(Records from a dataset)
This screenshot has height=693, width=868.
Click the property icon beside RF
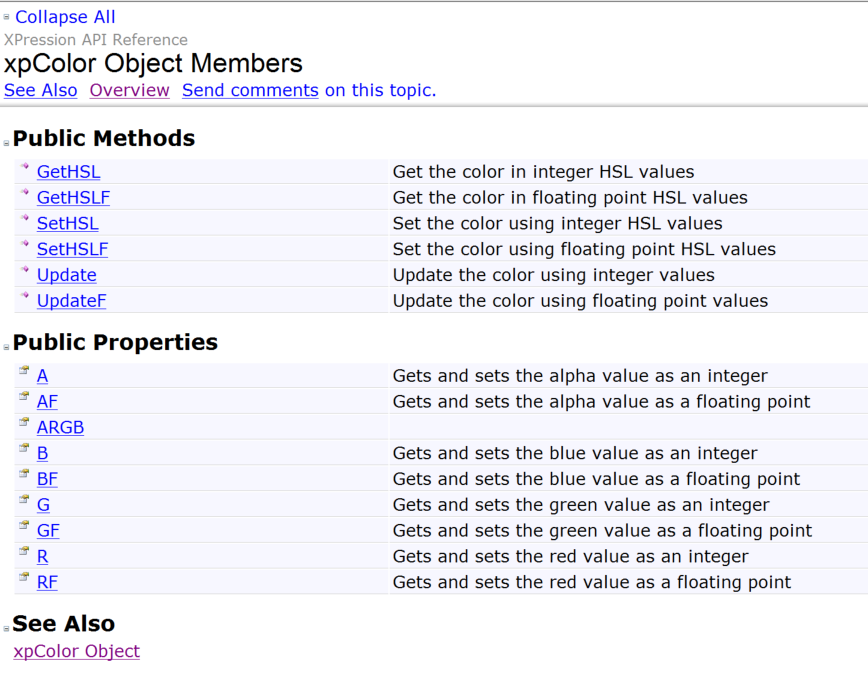tap(24, 578)
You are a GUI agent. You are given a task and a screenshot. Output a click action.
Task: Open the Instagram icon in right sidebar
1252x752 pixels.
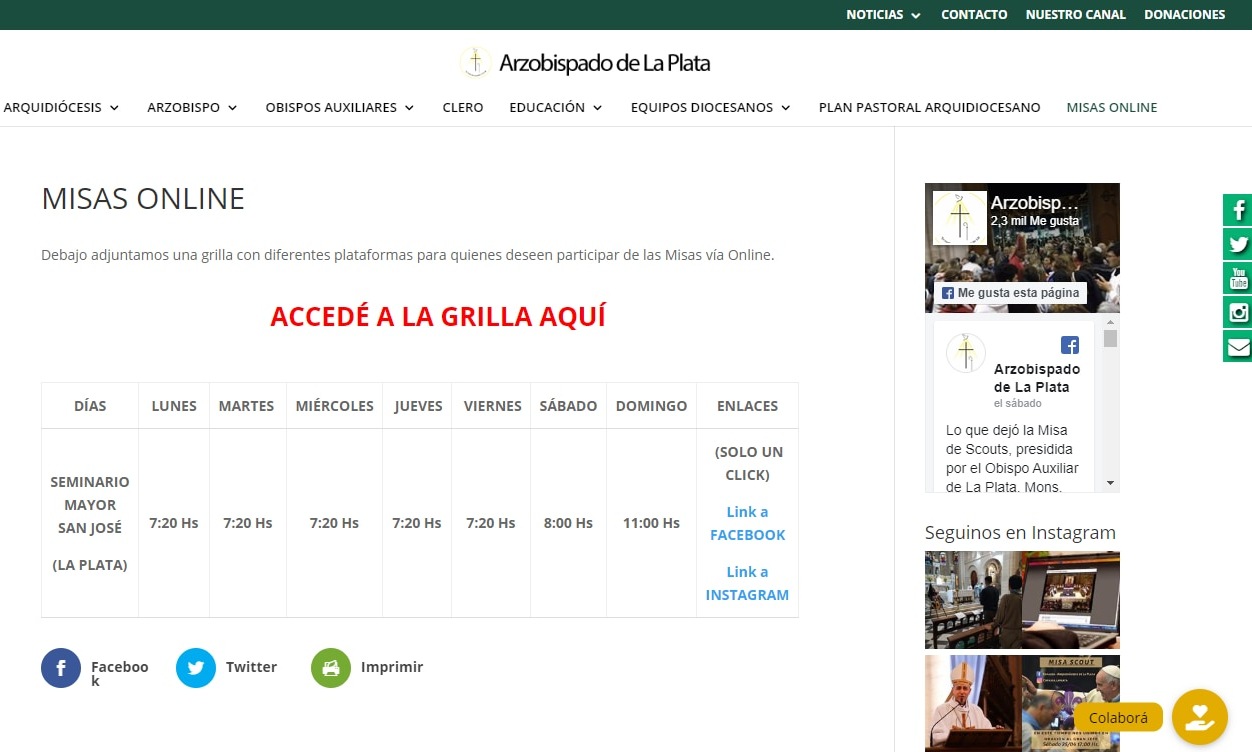click(1238, 312)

### Task:
Your copy of the data should match it exactly, apart from the images, which are omitted.

### Task answer:
This screenshot has height=693, width=868.
Click the property icon beside RF
tap(24, 578)
You are a GUI agent. You are given a task and a screenshot. Output a click action.
Task: Open the Instagram icon in right sidebar
1252x752 pixels.
click(1238, 312)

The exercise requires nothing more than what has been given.